## Direction
Copy every entry below verbatim, line for line, and omit the images.
-- start of Entries --
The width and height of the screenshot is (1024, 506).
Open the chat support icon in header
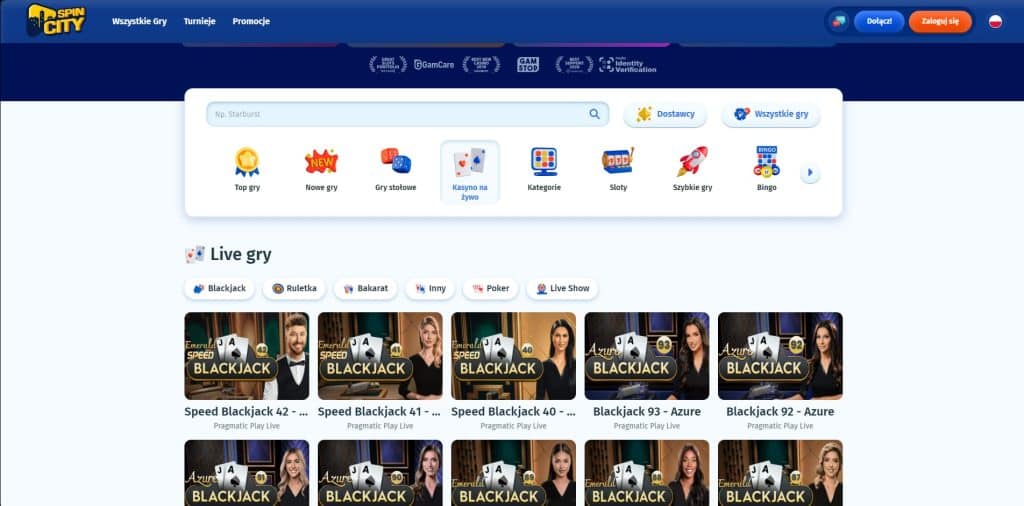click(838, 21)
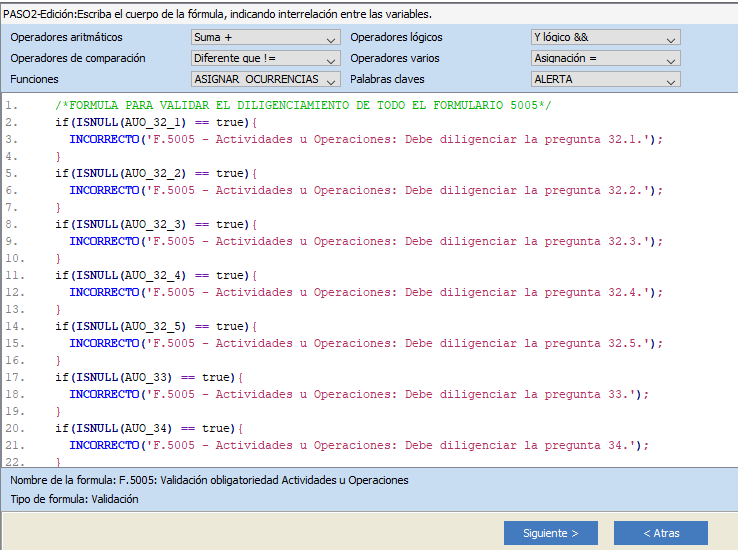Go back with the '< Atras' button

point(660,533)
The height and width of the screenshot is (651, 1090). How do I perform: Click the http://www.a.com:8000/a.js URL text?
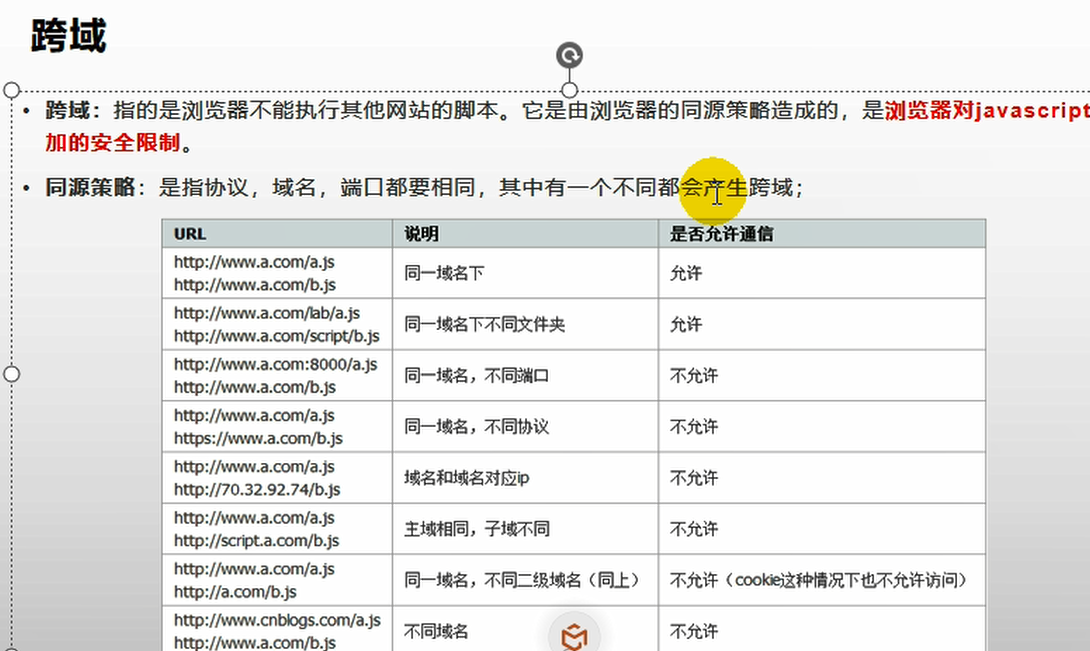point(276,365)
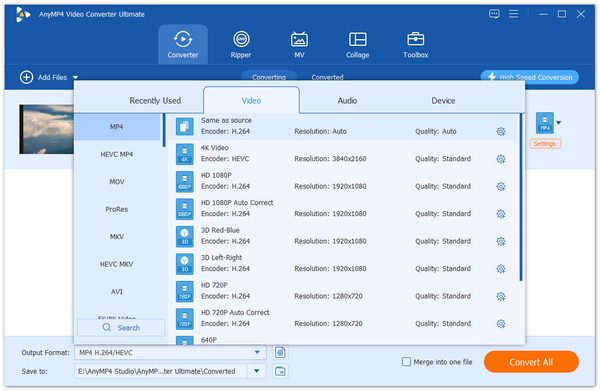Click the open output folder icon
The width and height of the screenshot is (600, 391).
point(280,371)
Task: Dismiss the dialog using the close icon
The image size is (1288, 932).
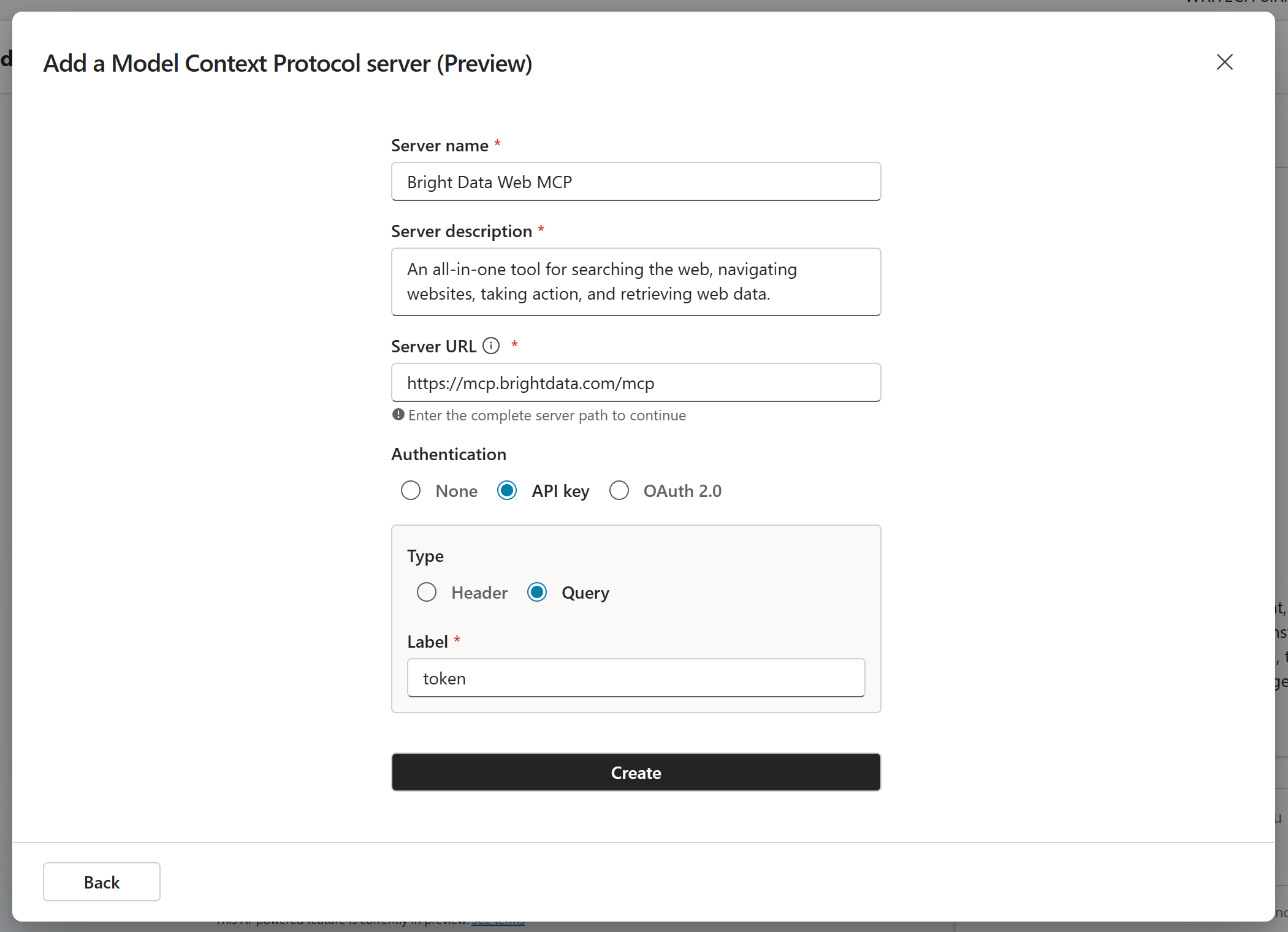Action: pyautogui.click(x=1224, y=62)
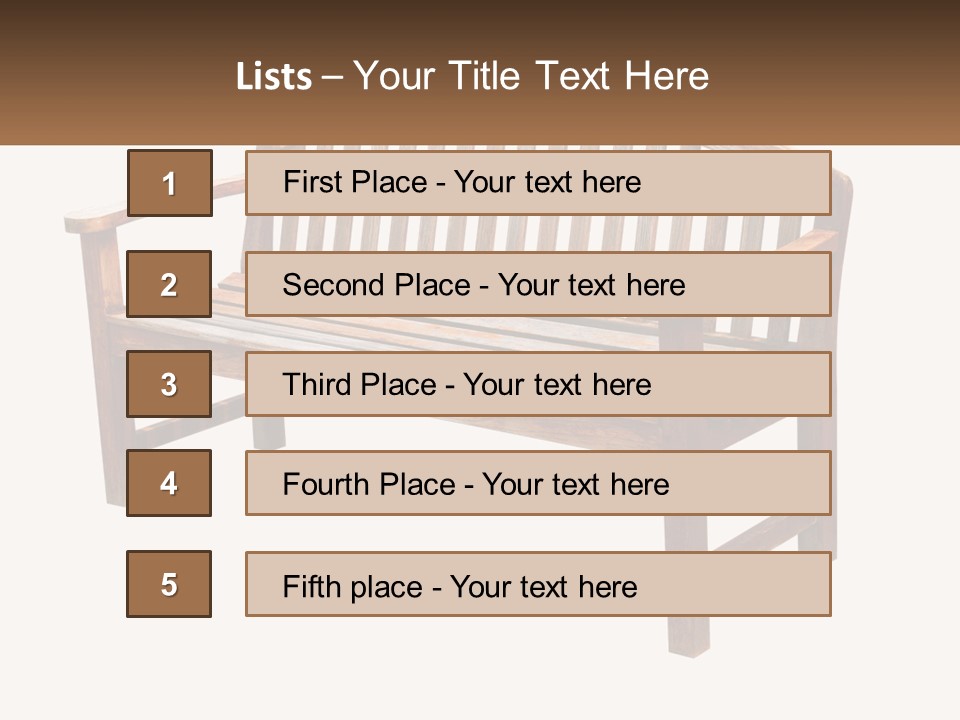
-- end of Entries --
## Answer for this exercise
The width and height of the screenshot is (1024, 506).
Open the chat support icon in header
click(838, 21)
Go back with the '< Atras' button

point(660,533)
The height and width of the screenshot is (651, 1090). How do I perform: Click the http://www.a.com:8000/a.js URL text?
point(276,365)
Click the open output folder icon
The width and height of the screenshot is (600, 391).
point(280,371)
Task: Dismiss the dialog using the close icon
The image size is (1288, 932).
Action: pyautogui.click(x=1224, y=62)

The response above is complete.